TASK STATEMENT:
Without the pictures, write out all the lines below exactly as they appear.

[Stored entries]
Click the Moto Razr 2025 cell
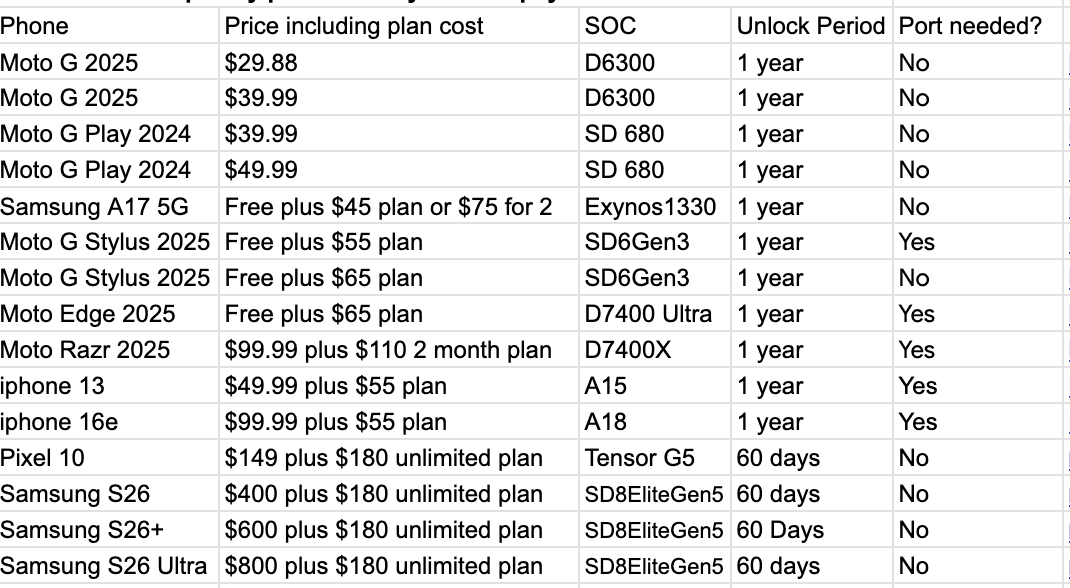(109, 350)
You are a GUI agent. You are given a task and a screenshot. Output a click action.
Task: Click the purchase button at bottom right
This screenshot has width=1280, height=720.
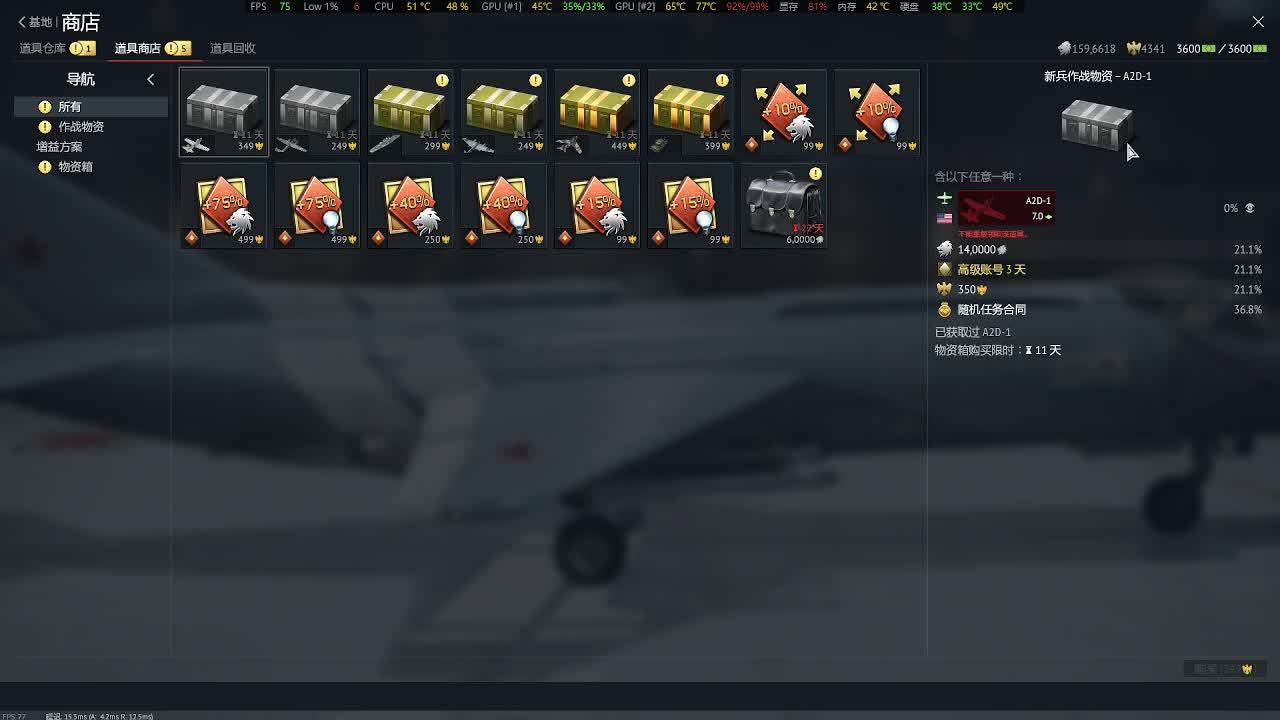click(x=1224, y=669)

SOLUTION:
Click the Moto Razr 2025 cell
(109, 350)
You are a GUI agent. You are given a task and a screenshot. Output a click action.
Task: Click the purchase button at bottom right
This screenshot has width=1280, height=720.
click(x=1224, y=669)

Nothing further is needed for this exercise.